• _Listed records_
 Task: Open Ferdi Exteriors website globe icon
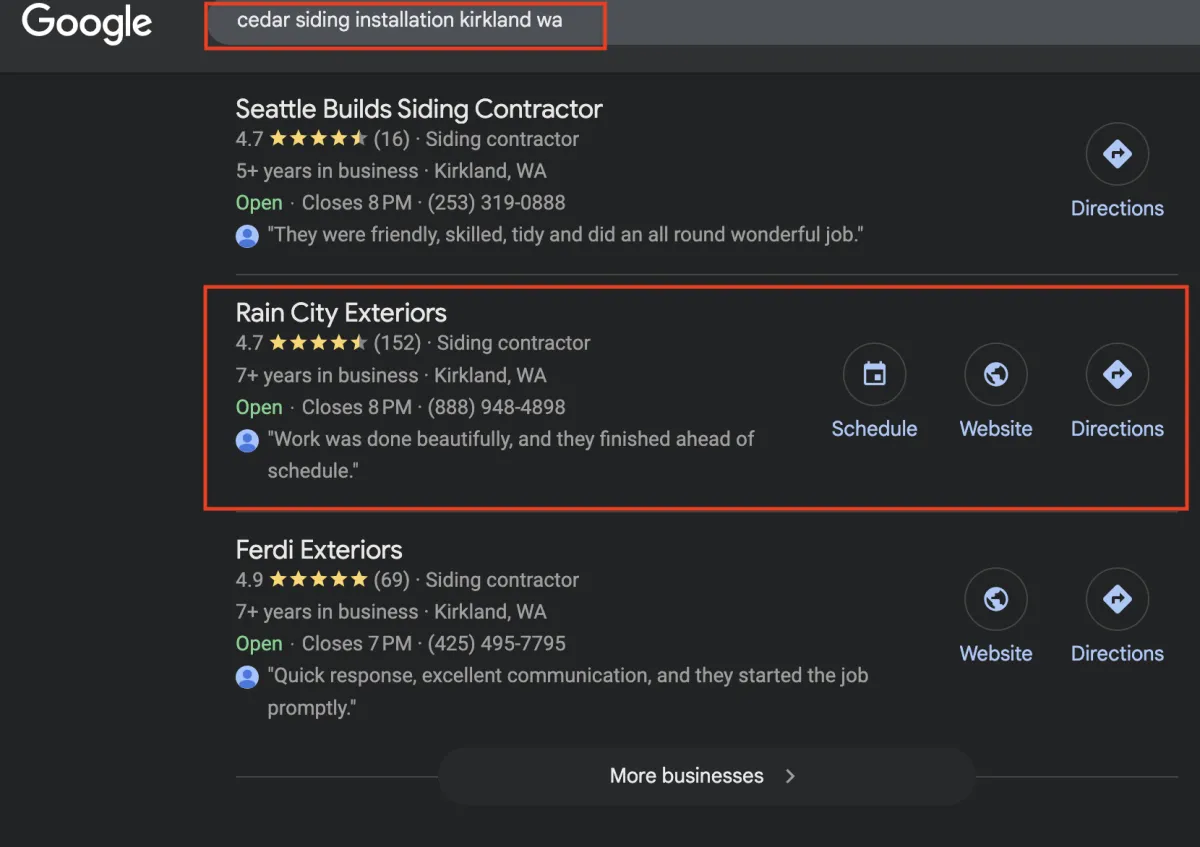(x=996, y=599)
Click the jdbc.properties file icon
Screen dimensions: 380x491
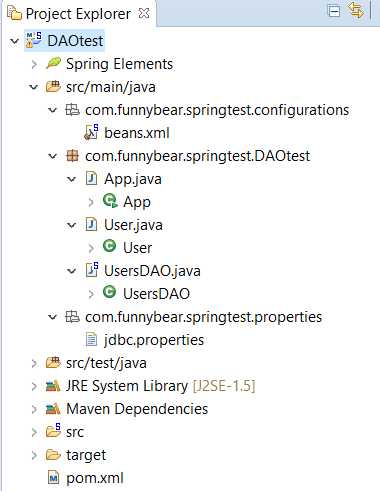pos(91,340)
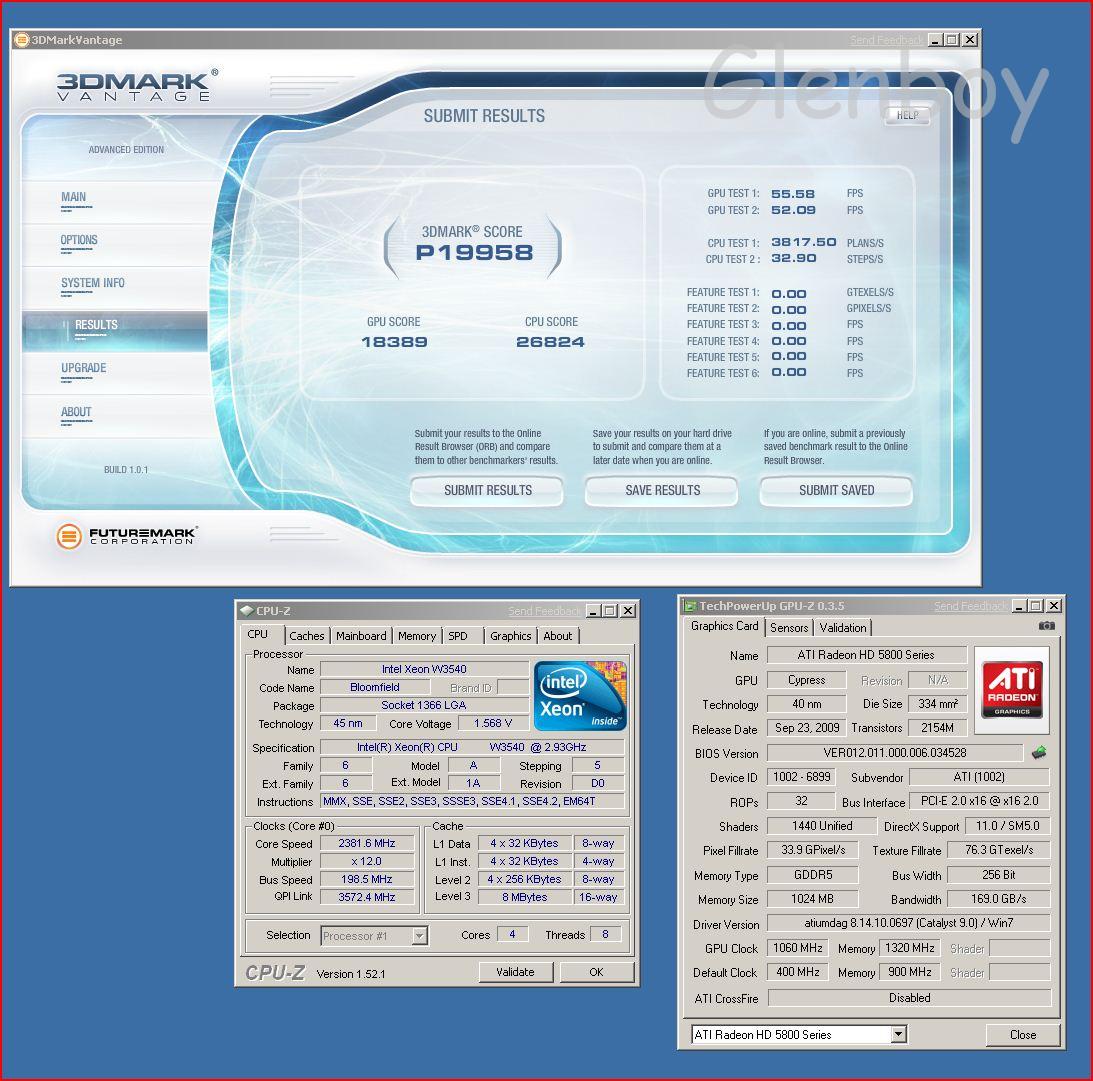
Task: Expand the Processor #1 selection dropdown
Action: pyautogui.click(x=419, y=936)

• _Exercise_
Restate each of the entries above word for word and skip every image.

• _Answer box_
 Task: Open Ferdi Exteriors website globe icon
(x=996, y=599)
Click the jdbc.properties file icon
Screen dimensions: 380x491
pos(91,340)
Task: Expand the Processor #1 selection dropdown
Action: pyautogui.click(x=419, y=936)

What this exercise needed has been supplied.